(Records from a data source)
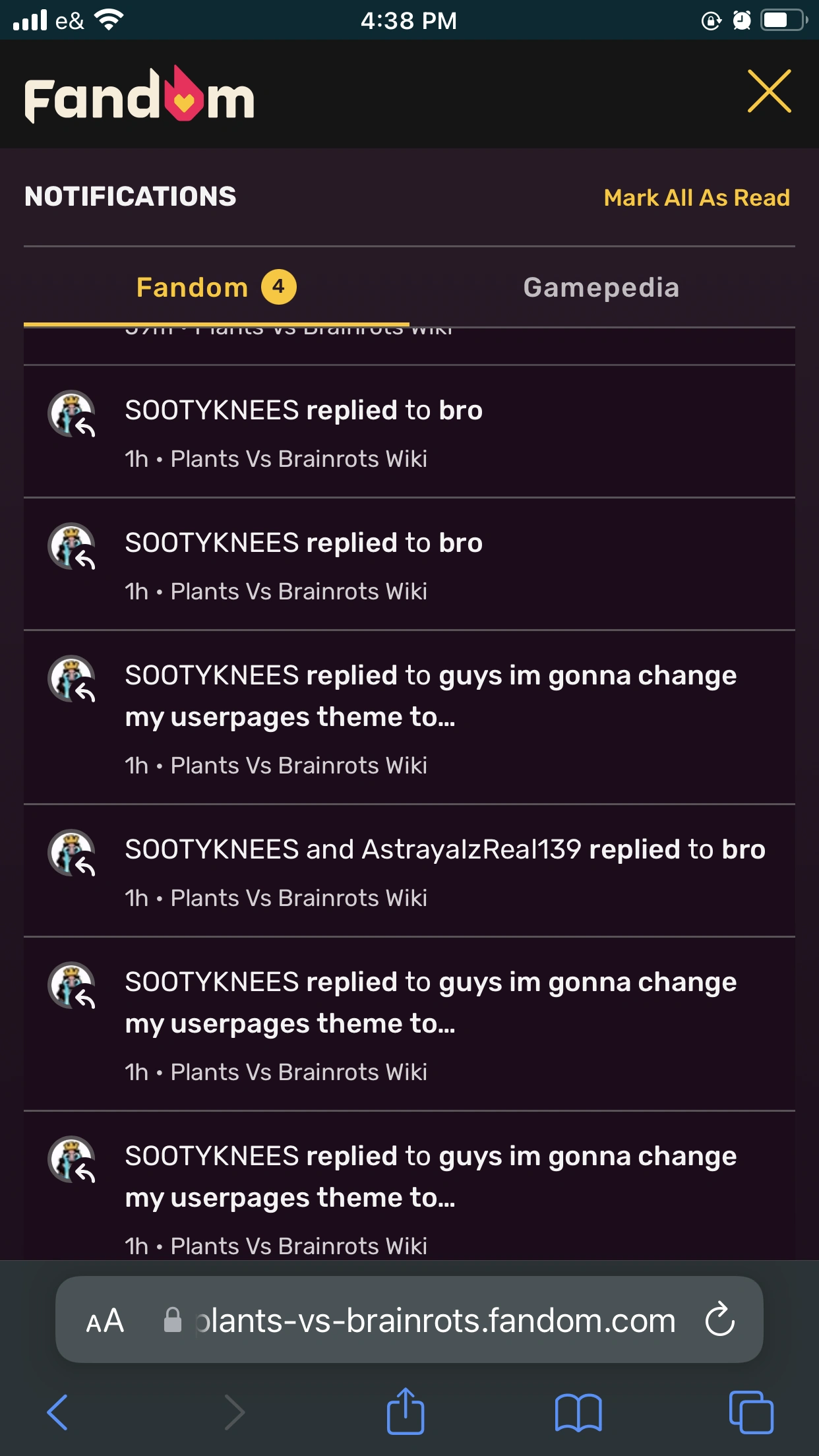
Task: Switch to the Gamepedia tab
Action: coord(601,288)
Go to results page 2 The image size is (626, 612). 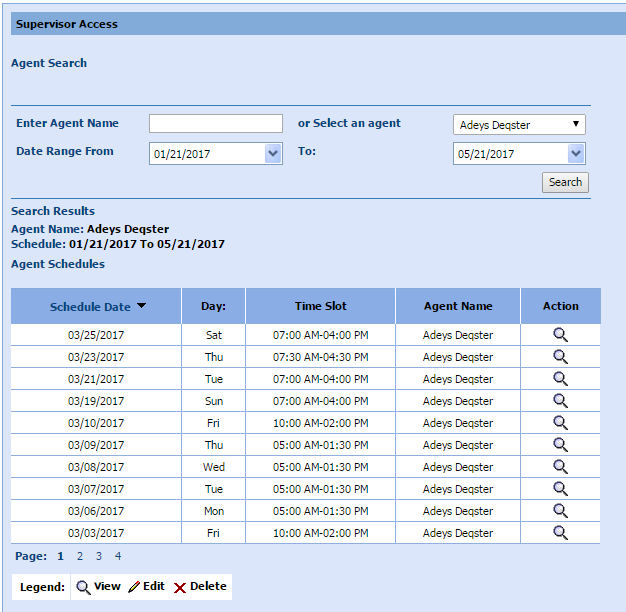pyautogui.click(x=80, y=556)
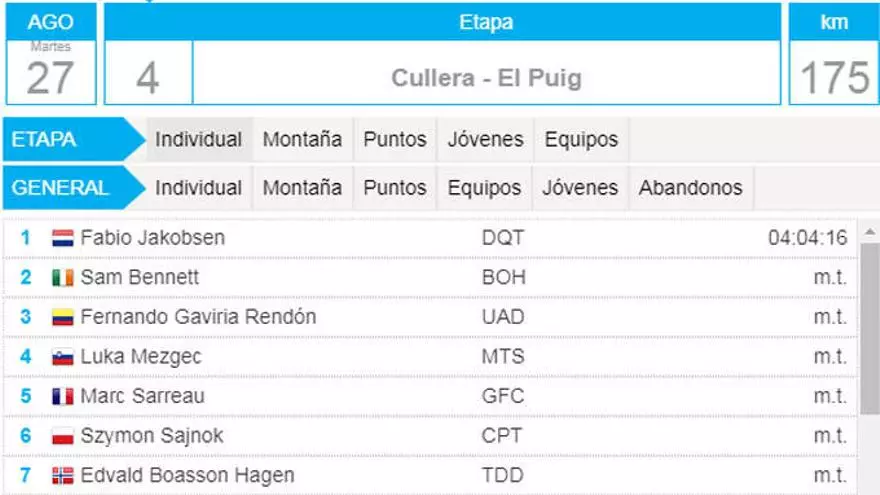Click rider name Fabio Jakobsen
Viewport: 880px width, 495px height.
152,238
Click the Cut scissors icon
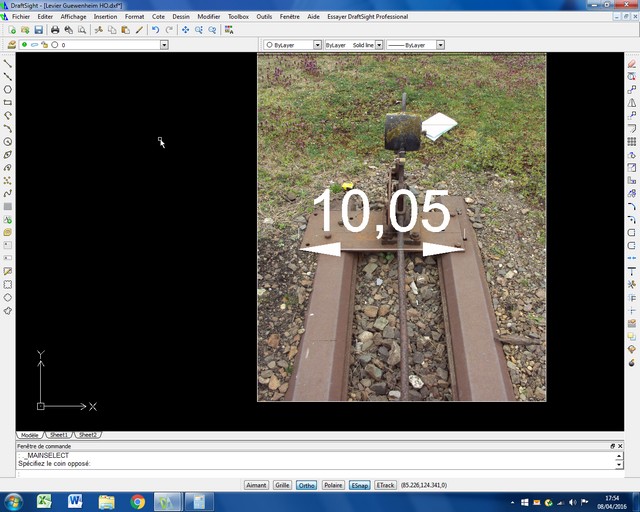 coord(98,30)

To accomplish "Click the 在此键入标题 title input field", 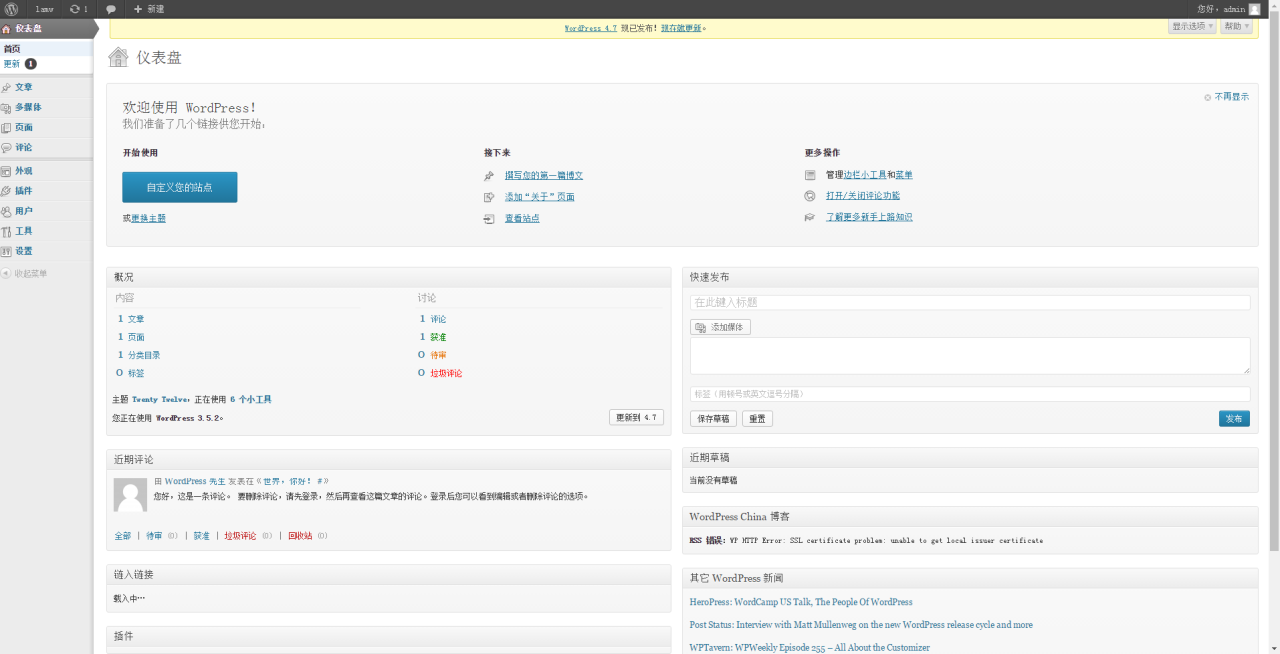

» WHAT THE EXERCISE ASKS: Please transcribe exactly the line containing "Click the Cut scissors icon" and every later line through the end of the records above, omitting pictures.

» ANSWER TO THE EXERCISE:
Click the Cut scissors icon
 coord(98,30)

To accomplish "Click the 在此键入标题 title input field", 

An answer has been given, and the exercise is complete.